6) Tra i suoi prossimi progetti rientrano anche altri libri?
«Al momento, non ho nuovi progetti editoriali. Sono convinto che “Bucare lo schermo” sia non soltanto il mio lavoro di miglior qualità ma soprattutto un volume estremamente attuale in quanto affronta un argomento al cuore delle nostre vite come il digitale e lo fa dal vertice psicoanalitico. Diverse pubblicazioni pongono a tema la tecnologia, i social network, la didattica a distanza, le risorse e i limiti relativi al digitale; se ne occupano dal vertice antropologico, sociologico, filosofico, anche psicologico ma quasi mai da quello psicoanalitico.
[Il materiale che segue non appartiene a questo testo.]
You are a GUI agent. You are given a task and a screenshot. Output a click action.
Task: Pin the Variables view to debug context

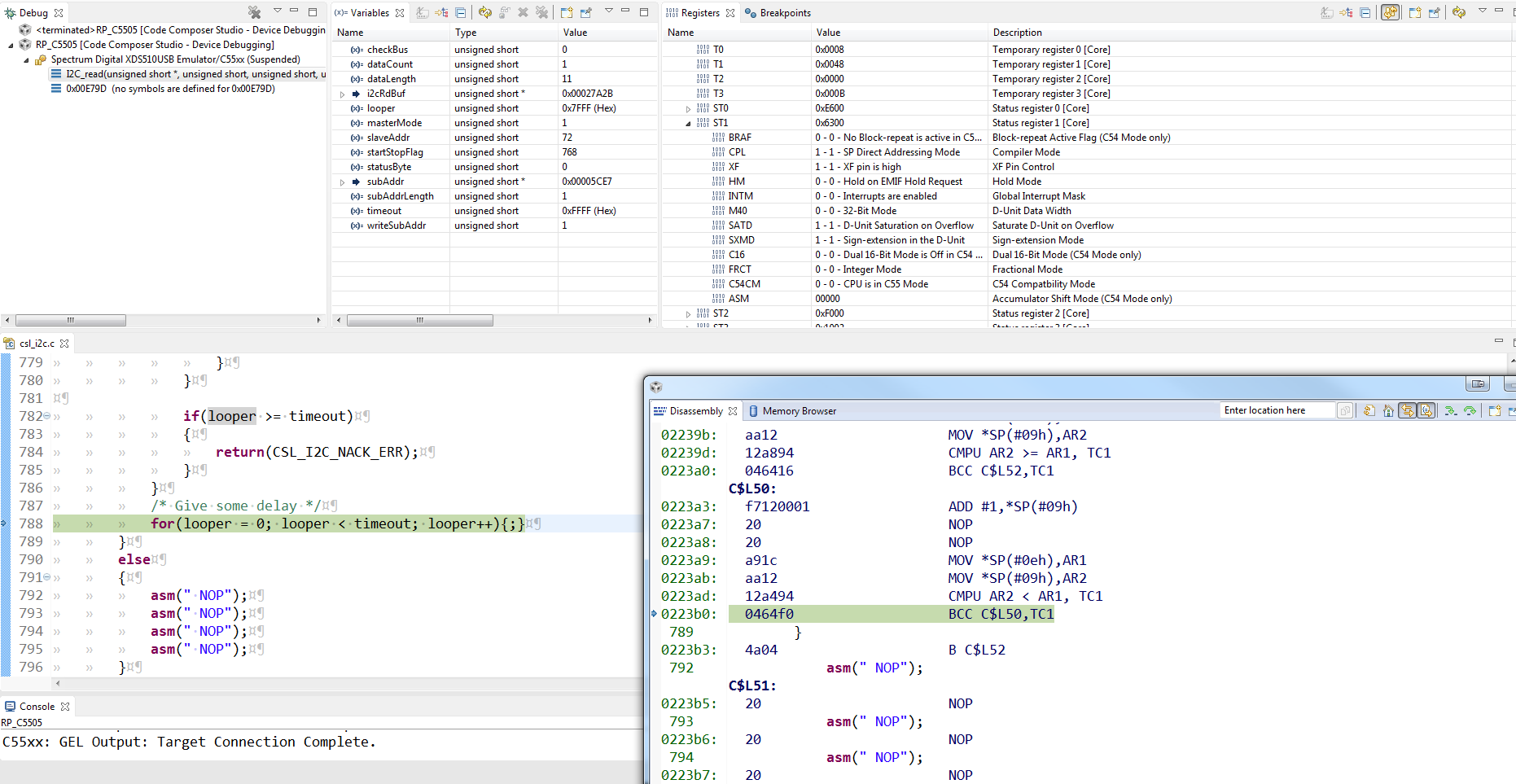586,12
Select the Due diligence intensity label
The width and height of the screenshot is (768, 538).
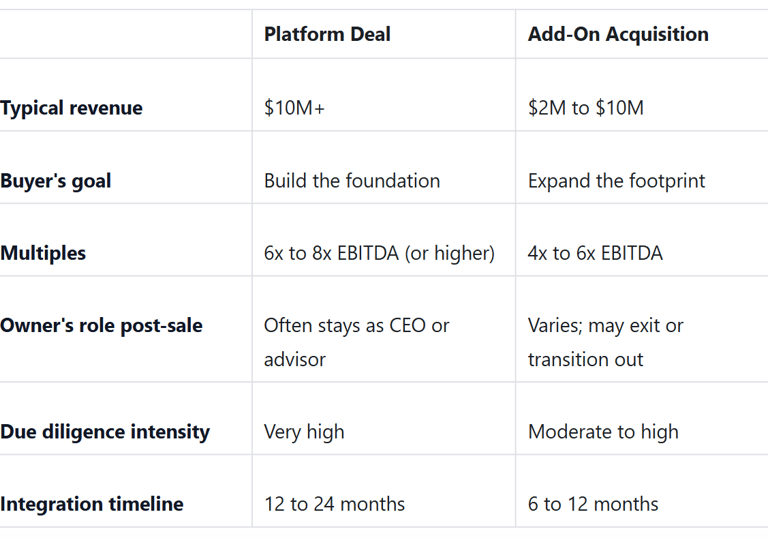[105, 432]
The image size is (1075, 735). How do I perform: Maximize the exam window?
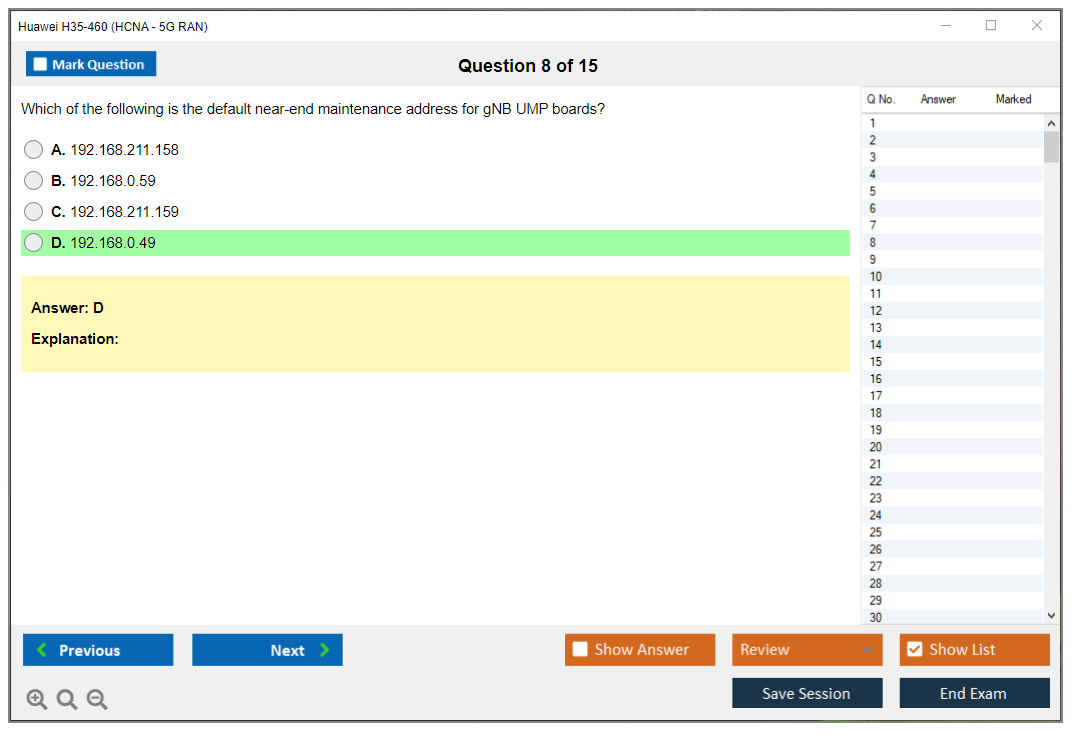pyautogui.click(x=991, y=26)
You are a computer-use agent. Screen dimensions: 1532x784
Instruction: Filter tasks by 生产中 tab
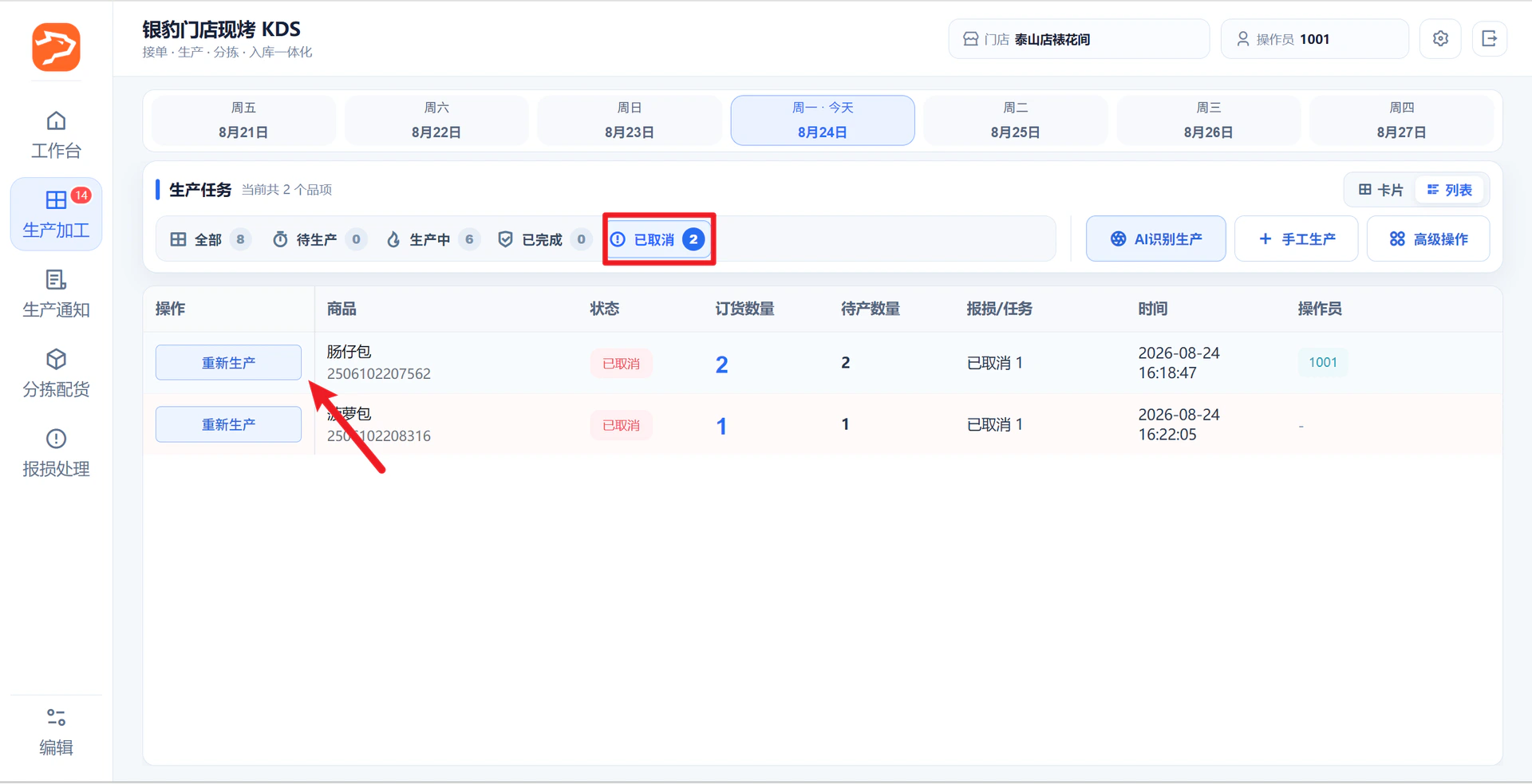coord(432,239)
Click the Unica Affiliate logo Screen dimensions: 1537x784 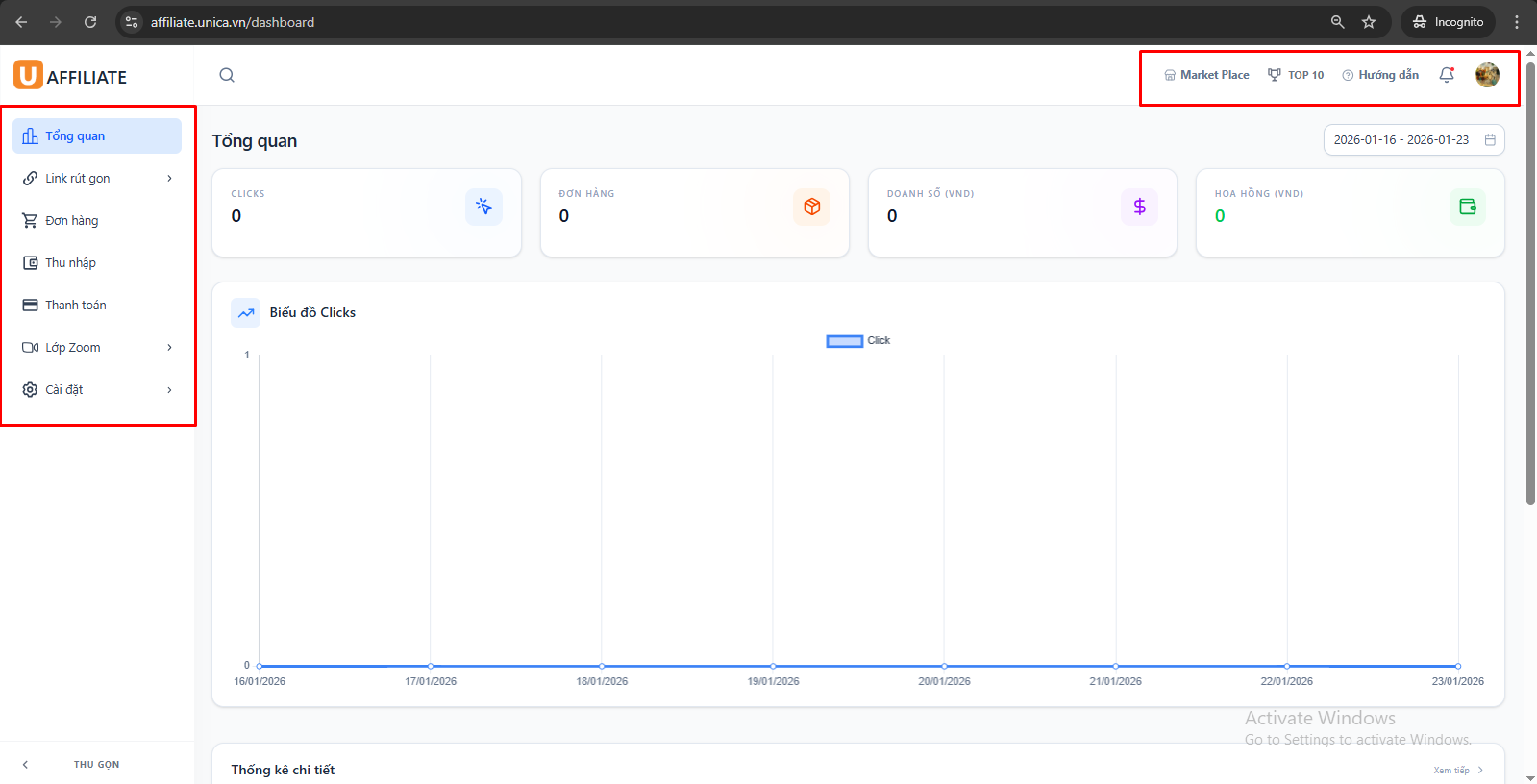(x=70, y=76)
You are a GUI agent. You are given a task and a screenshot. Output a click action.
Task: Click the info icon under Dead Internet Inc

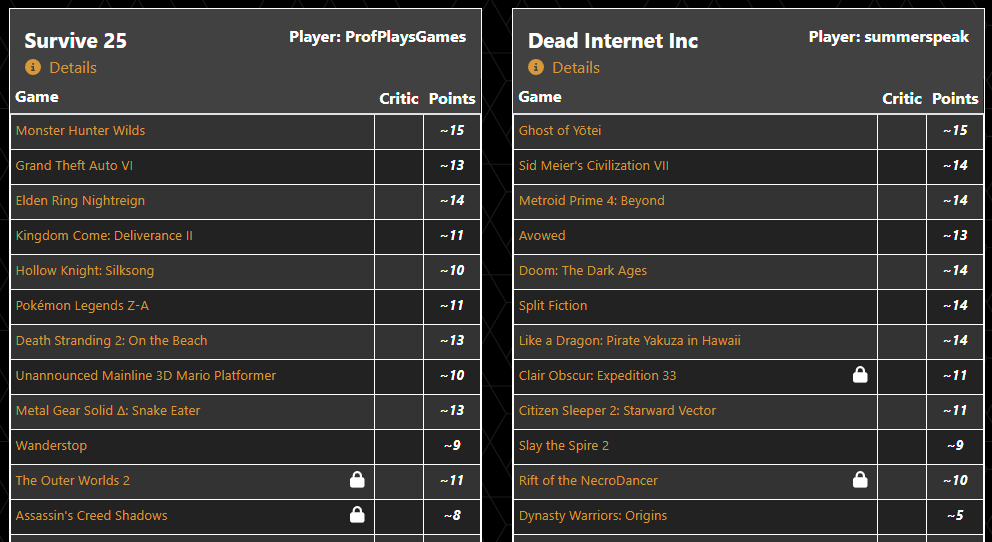[x=536, y=67]
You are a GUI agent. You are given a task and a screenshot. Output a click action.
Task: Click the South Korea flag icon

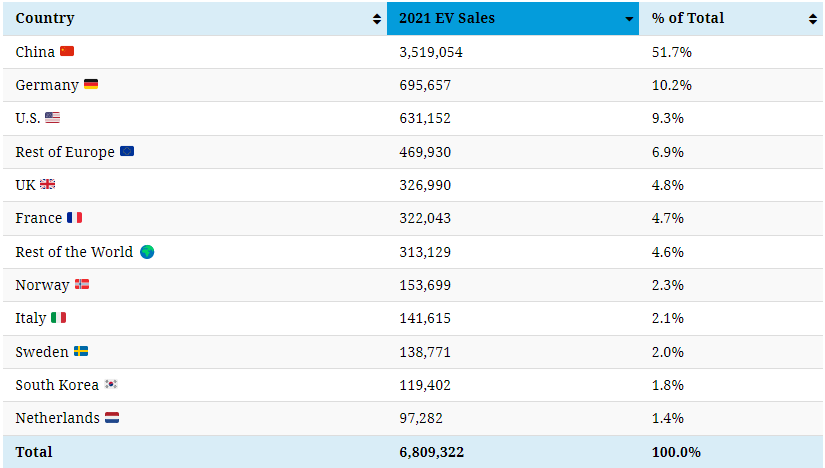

Sono pochi gli psicoanalisti i quali hanno compiuto un’elaborazione sulla struttura del digitale, sul momento storico nel quale si inserisce il loro salire all’apogeo, sulla funzione degli oggetti nell’epoca del declino del padre considerando i dispositivi tecnologici come esempio emblematico degli oggetti della contemporaneità. Non a caso, il mio libro sta suscitando reazioni, commenti, recensioni su riviste del settore, proposte di presentarlo in librerie o altri contesti pubblici».
7) Il sogno di Roberto come uomo ed un suo sogno, invece, come scrittore….
«Come scrittore, desidero aprire sugli argomenti relativi alla digitalizzazione del mondo un dibattito costruttivo, di qualità. Troppe volte se ne parla con pregiudizi, divenendo membri di opposte tifoserie: quella dei sostenitori degli oggetti digitali ad ogni costo e quella dei detrattori per partito preso, a priori. In questo modo, se la discussione avviene, si svolge in modo banale. Preferirei scendere più nei dettagli, con occasioni di confronto in presenza ma anche appunto online.
Come uomo, forse è più difficile selezionare un unico sogno, fra vari auspici relativi ad ambiti importanti inclusi quelli relativi al mio lavoro di psicoanalista. Dico comunque che sogno un percorso di crescita soggettivo di mia figlia e di mio figlio tale da rintracciare una propria singolarità serena e piacevole. Con o senza dispositivi digitali».